BEGIN Provided records

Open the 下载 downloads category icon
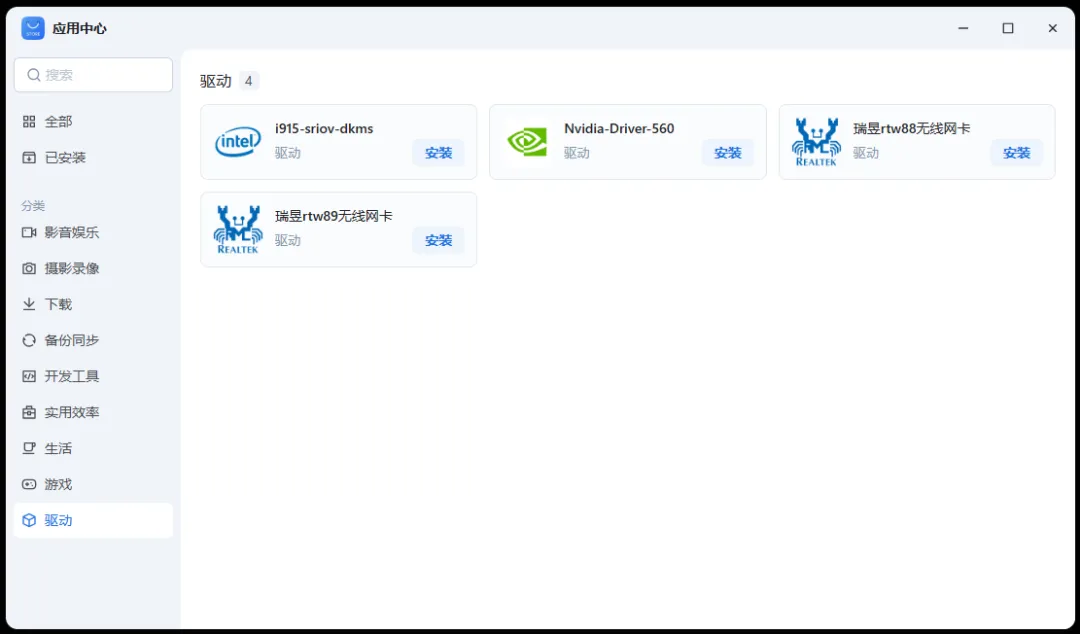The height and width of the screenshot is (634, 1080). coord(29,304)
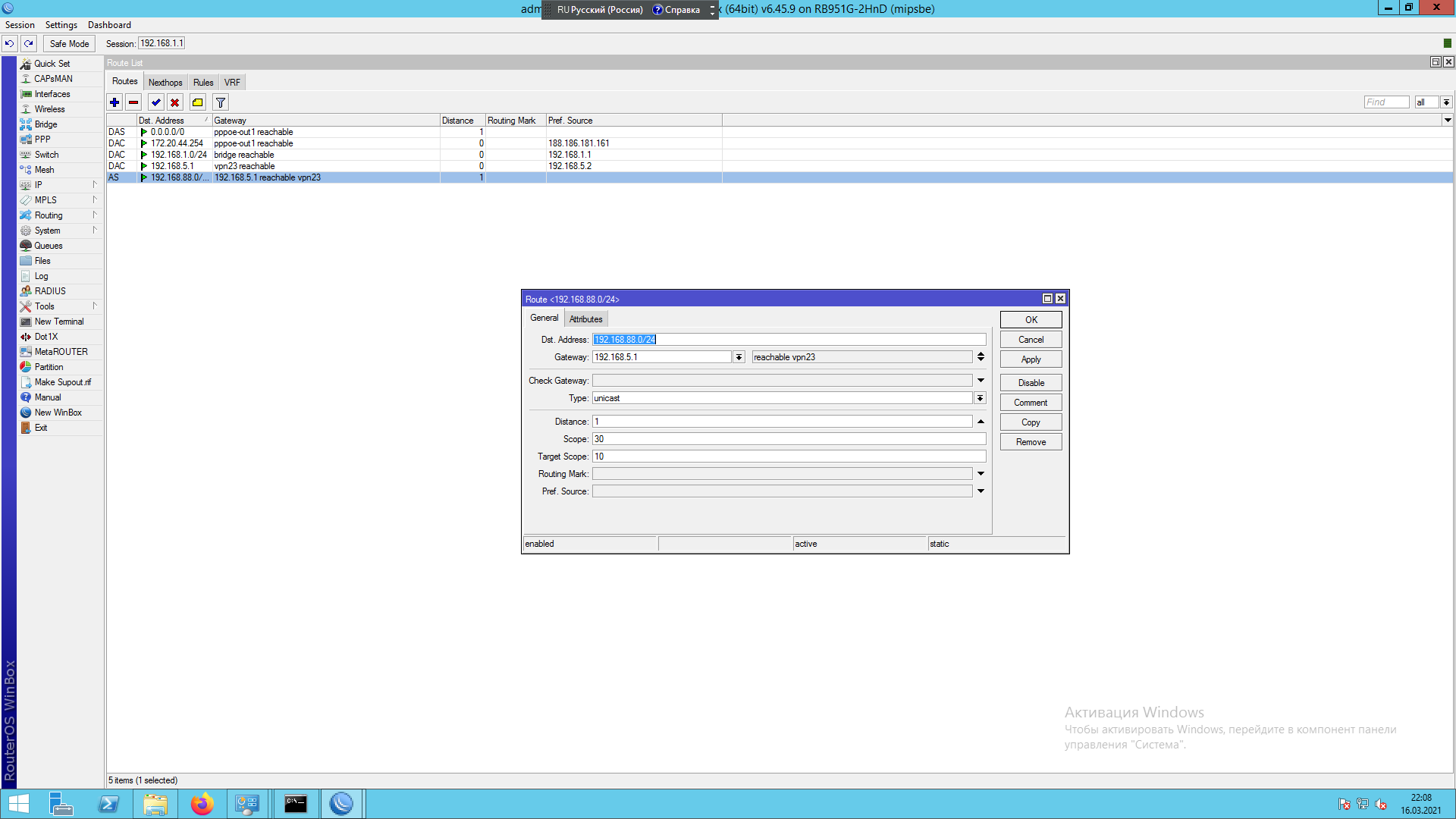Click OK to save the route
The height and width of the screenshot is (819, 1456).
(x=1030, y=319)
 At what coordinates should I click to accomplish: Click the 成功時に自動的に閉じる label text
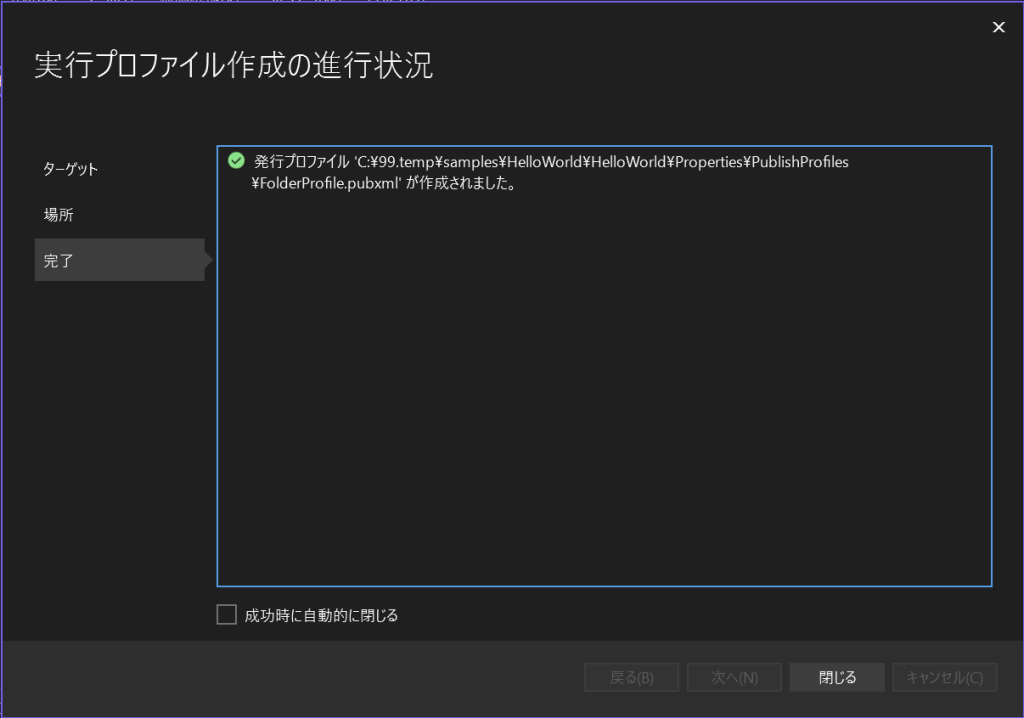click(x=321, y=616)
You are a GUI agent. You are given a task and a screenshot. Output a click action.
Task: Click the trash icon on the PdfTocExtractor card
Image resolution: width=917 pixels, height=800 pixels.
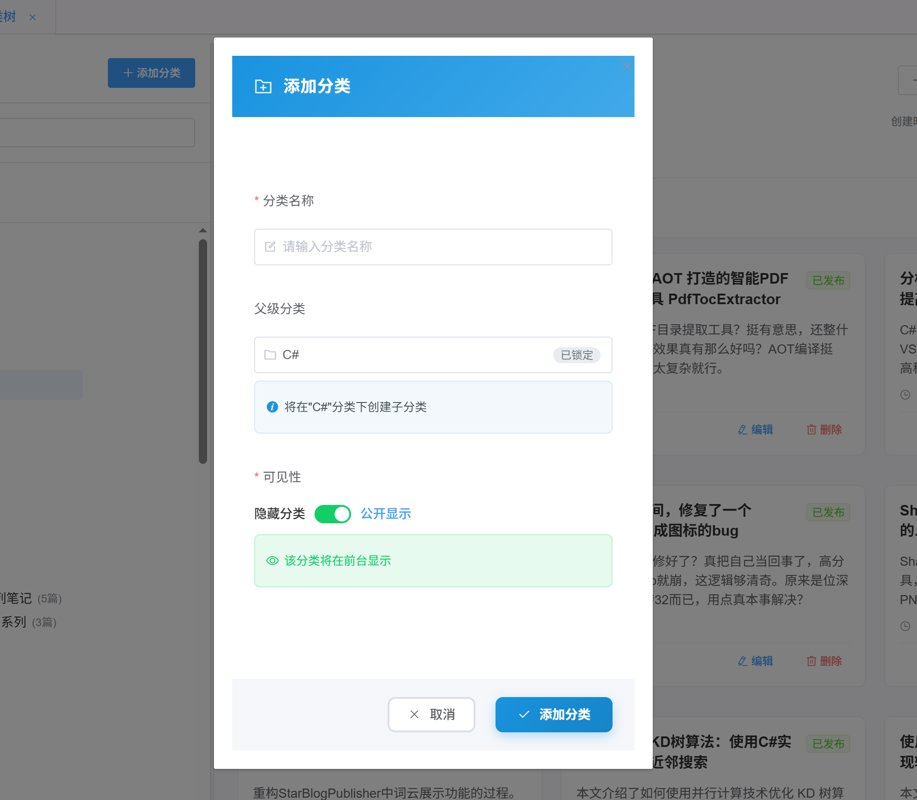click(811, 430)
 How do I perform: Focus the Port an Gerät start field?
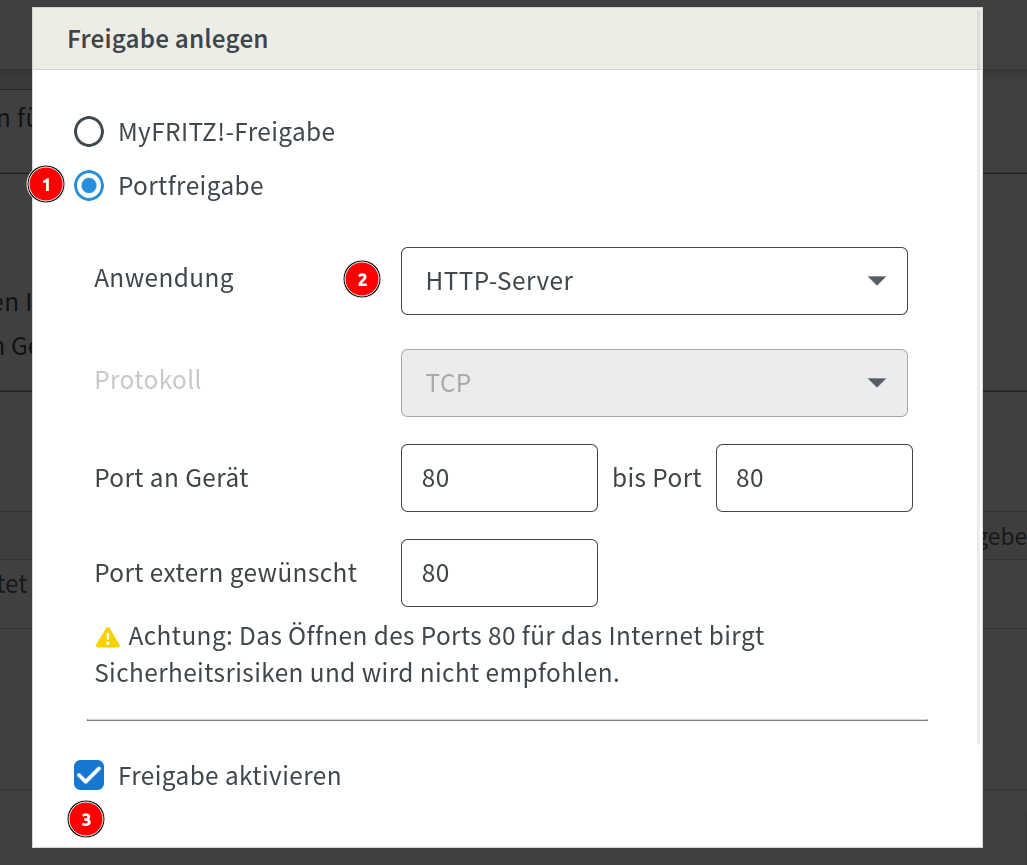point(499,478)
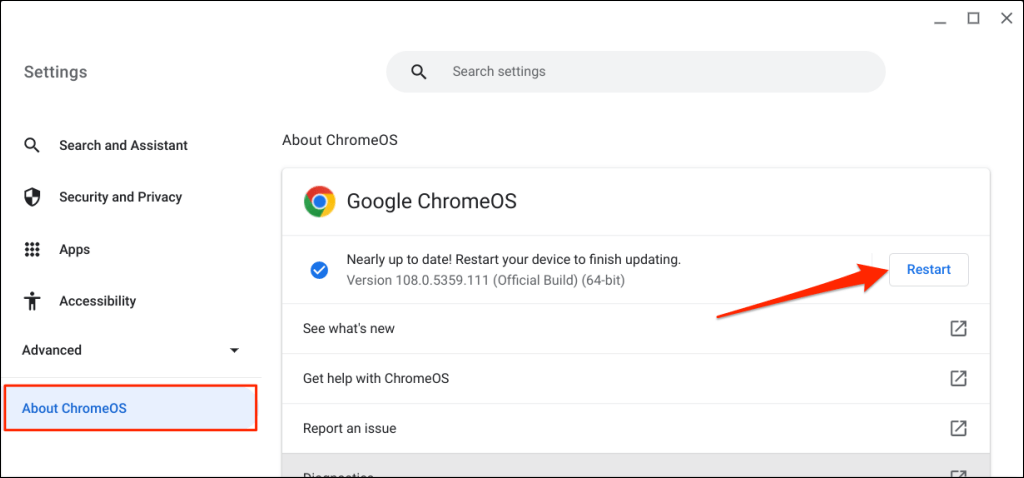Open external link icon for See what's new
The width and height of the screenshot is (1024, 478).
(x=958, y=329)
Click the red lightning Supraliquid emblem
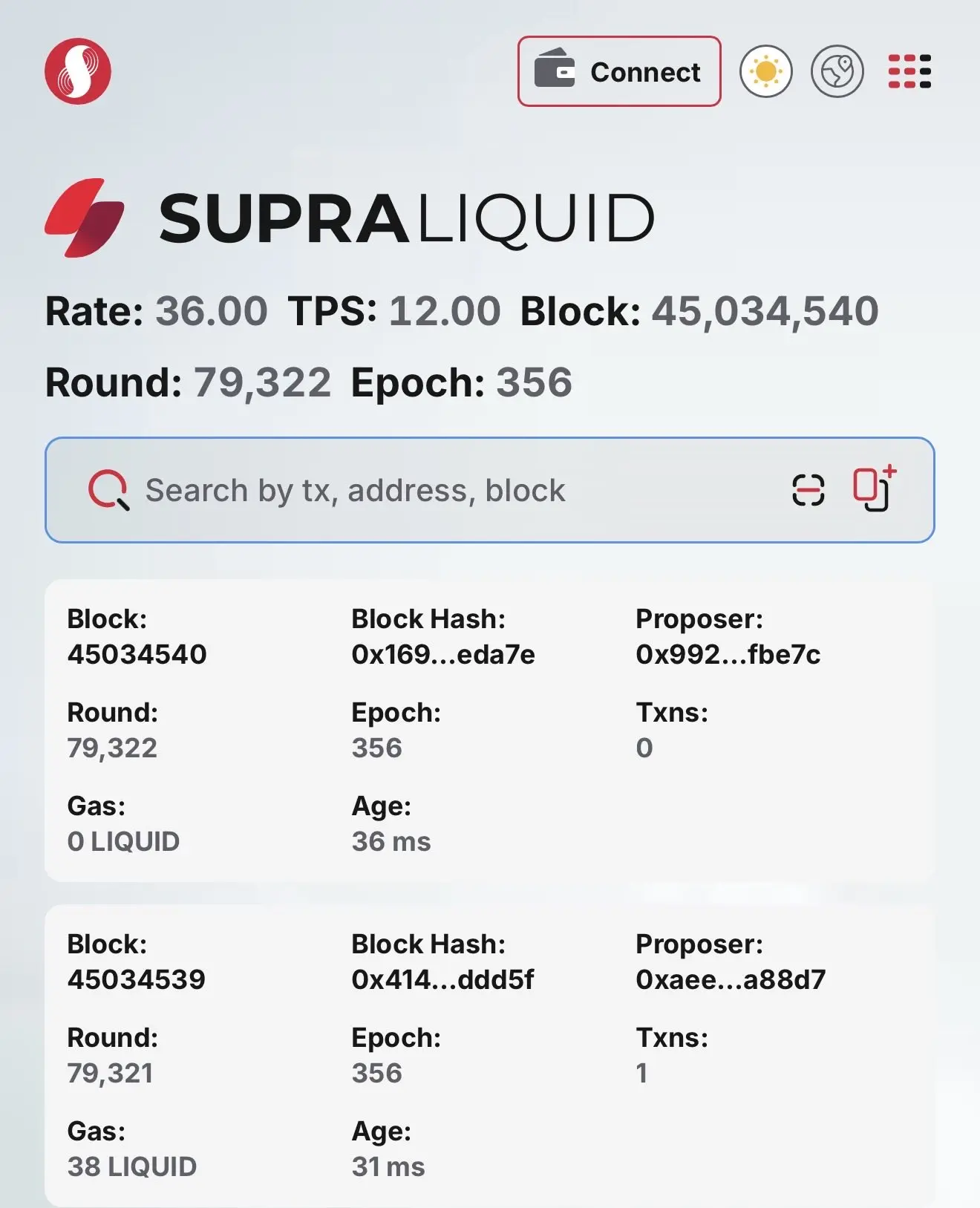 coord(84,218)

END Provided records

### Work order
Reproduce word for word the lines running from the line with "At what coordinates" through the end of the data, both included, and nothing else; leave out the pictures.

### Expected output
 At what coordinates should I click to accomplish: Click the 成功時に自動的に閉じる label text
click(x=321, y=616)
You are a GUI agent. You are given a task and a screenshot. Output a click action.
Task: Click the trash icon on the PdfTocExtractor card
Image resolution: width=917 pixels, height=800 pixels.
click(811, 430)
 How do I perform: Focus the Port an Gerät start field?
point(499,478)
Open external link icon for See what's new
The width and height of the screenshot is (1024, 478).
(x=958, y=329)
Click the red lightning Supraliquid emblem
 coord(84,218)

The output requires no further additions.